Historic trains get new lease on life: Railway Administration allows operation without ETCS
Historic trains will probably not receive a red light after all with the arrival of the new European Train Control System (ETCS) signaling system. The system was designed to improve safety and efficiency across European rail networks, but some historic trains were blocked from operating with them. Under new conditions, these trains could now return to the main railway corridors.
"We are on ‘Locomotive Seven,’ made in 1917. In 1997, we put it into operation. Since then we have been maintaining it," says Jaroslav Křenek, who is now preparing the locomotive for the season.

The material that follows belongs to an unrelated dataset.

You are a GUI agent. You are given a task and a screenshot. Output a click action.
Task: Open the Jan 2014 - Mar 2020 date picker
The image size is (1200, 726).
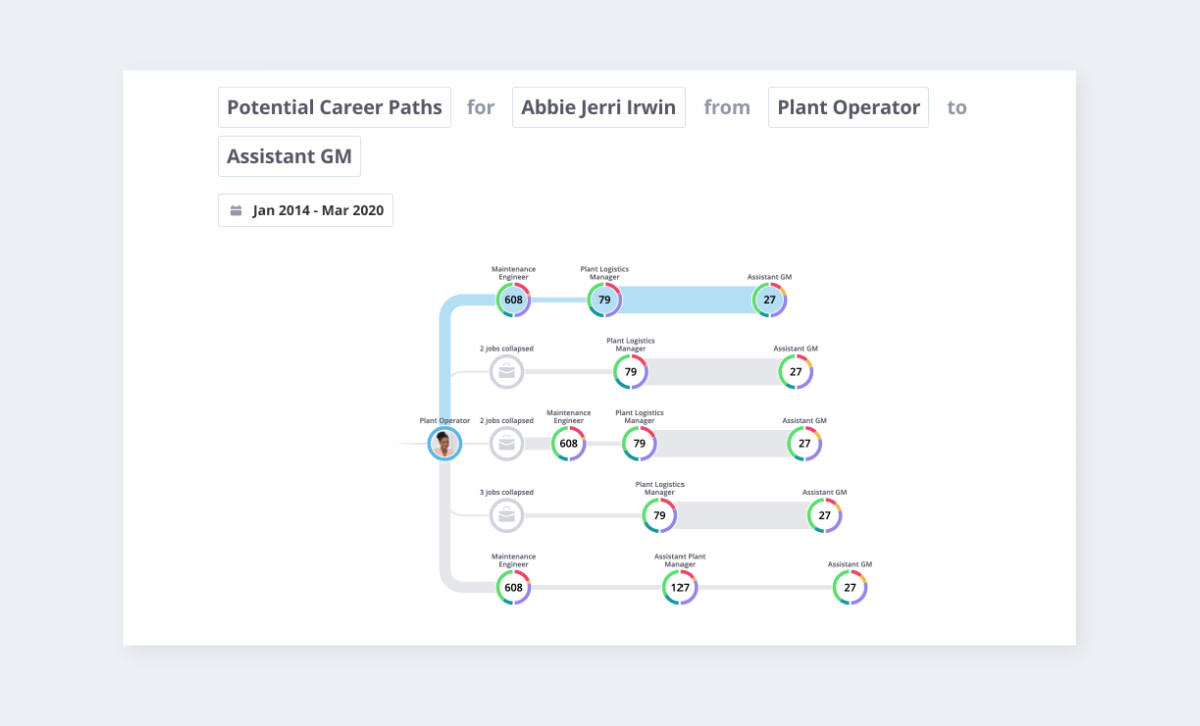tap(317, 211)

The Rail Transport History Club and other railway associations bid farewell on the main corridors in Česká Třebová and Olomouc on the last weekend of December.

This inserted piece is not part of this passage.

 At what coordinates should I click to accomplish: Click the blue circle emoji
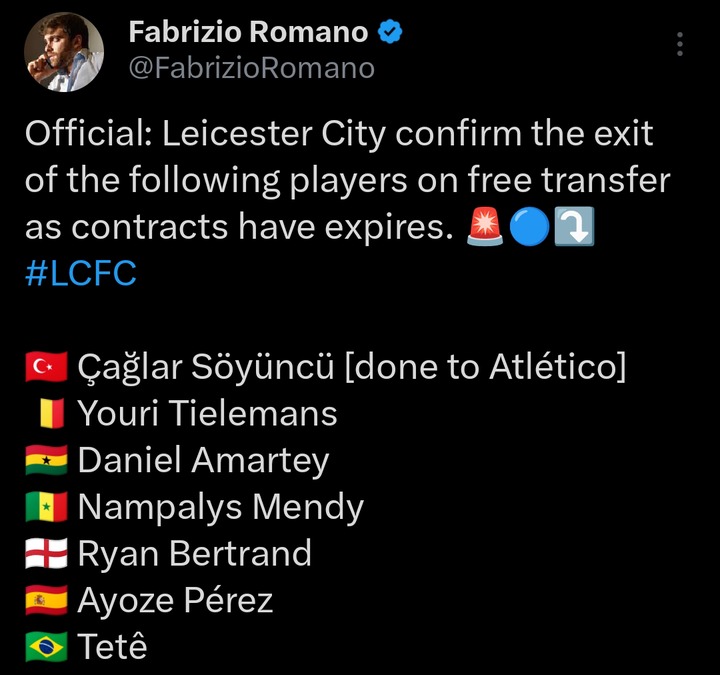529,227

Since January, the mandatory operation under ETCS on the main lines between Břeclav, Ostrava, and Prague has been in effect, and in the coming years, the state plans to extend it to an additional 4,000 kilometers of track. The Railway Administration has long stated that there would be no exceptions.
However, at the insistence of operators of historic trains and, for example, the Pardubice Region, it has reversed its stance and is now allowing exceptions. Dušan Gavenda, spokesman for the Railway Administration, describes the needed conditions:
"It must be a historic vehicle approved by the Railway Administration; it will only be allowed to run with passengers during the nostalgia event itself, not to move to or from the event; the request must be made at least 30 days in advance."

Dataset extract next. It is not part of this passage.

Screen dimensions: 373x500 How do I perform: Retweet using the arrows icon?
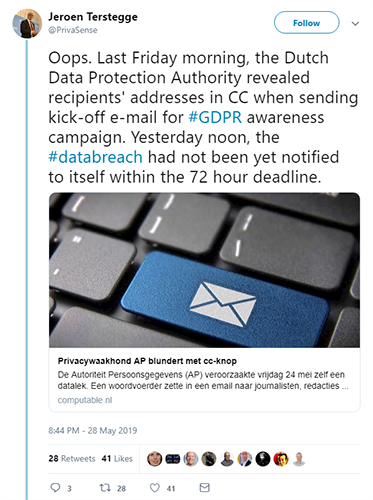105,488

However, it is necessary to secure the route of an emergency train that does not have ETCS against a possible collision with another train. Gavenda continued:
"In simple terms, this means that this emergency train will only be able to leave one station once the train path to the next station has been secured. There will therefore be no other train in front of it. Of course, it will only be possible to construct a route for such a train if the capacities at a given location allow for it."
And that’s exactly the catch, the corridors are overcrowded and the Railway Administration can hardly find any spare capacity during the day. Křenek is also skeptical; historic trains he’s operated on have so far also run routes where sections on the corridors could not be avoided.
"I'm concerned that on a crowded corridor, doing so-called ‘floating closures’ will not be entirely easy. It's unknown terrain and it will show."
For railfans, however, the Railway Administration's new measure at least gives hope that historic rides will not disappear from Czech rails altogether with the further expansion of ETCS.